Text provided:
The Drukken, or in English, the 'Drunken Steps' in the old Eglinton Woods near Stanecastle at NS 329 404, were a favourite haunt of Burns and his friend Richard Brown whilst the two were in Irvine in 1781 – 82. A commemorative cairn off Bank Street at MacKinnon Terrace in Irvine, next to the expressway, stands several hundred yards from the site of the Drukken stepping stones across the Red Burn, also said to be the site of Saint Bryde's, Brides or Bridget's well. Until 2009 it was generally thought that the Drukken Steps had been buried beneath the road surface of the Kilwinning bypass.

In 1799 the Earl closed the road beyond the Drucken Steps to 'protect' his new policies, providing a diversion which ran via Knadgerhill.

Task description: From the passage on the Drukken Steps, reproduce word for word the section that opens with the words containing "The Drukken, or" and closes with "the Kilwinning bypass.".

[Stored records]
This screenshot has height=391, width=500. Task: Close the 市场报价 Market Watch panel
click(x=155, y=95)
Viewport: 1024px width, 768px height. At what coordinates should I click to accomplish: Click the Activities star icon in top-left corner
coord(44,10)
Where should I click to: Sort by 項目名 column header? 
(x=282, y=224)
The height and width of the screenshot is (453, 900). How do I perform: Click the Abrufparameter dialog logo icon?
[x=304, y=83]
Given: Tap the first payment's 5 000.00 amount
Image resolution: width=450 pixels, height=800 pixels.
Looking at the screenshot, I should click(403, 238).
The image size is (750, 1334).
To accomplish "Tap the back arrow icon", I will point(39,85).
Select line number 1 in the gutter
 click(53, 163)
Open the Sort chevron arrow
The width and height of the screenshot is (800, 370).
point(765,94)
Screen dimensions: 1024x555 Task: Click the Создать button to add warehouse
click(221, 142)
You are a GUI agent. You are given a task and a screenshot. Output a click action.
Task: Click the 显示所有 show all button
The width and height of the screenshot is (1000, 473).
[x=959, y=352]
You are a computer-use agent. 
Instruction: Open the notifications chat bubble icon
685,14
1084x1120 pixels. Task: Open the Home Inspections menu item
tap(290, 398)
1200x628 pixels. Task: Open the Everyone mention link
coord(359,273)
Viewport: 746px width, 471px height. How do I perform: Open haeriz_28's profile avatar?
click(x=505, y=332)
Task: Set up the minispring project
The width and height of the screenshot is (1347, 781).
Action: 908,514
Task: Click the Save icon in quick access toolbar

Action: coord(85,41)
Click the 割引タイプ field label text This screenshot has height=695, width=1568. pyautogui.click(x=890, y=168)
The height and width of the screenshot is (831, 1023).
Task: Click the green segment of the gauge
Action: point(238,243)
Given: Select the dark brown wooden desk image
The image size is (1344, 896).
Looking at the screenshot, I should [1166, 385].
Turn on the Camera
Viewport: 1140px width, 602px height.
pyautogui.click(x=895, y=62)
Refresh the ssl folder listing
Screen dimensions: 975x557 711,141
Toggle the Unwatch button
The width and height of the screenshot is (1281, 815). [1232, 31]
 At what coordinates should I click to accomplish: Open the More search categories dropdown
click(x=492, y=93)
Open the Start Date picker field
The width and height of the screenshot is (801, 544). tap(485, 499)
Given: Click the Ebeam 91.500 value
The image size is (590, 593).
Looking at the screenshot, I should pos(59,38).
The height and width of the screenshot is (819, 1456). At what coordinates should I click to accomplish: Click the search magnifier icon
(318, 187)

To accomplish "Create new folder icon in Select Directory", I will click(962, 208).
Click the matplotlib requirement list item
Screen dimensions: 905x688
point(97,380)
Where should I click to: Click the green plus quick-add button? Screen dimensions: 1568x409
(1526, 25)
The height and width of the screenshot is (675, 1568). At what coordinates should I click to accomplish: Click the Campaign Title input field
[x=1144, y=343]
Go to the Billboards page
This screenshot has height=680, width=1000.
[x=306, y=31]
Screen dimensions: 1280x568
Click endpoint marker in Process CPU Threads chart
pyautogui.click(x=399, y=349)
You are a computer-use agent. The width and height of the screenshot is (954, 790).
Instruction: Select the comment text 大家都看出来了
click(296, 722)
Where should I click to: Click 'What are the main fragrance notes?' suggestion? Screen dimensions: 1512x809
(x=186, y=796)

Output below:
The Drukken, or in English, the 'Drunken Steps' in the old Eglinton Woods near Stanecastle at NS 329 404, were a favourite haunt of Burns and his friend Richard Brown whilst the two were in Irvine in 1781 – 82. A commemorative cairn off Bank Street at MacKinnon Terrace in Irvine, next to the expressway, stands several hundred yards from the site of the Drukken stepping stones across the Red Burn, also said to be the site of Saint Bryde's, Brides or Bridget's well. Until 2009 it was generally thought that the Drukken Steps had been buried beneath the road surface of the Kilwinning bypass.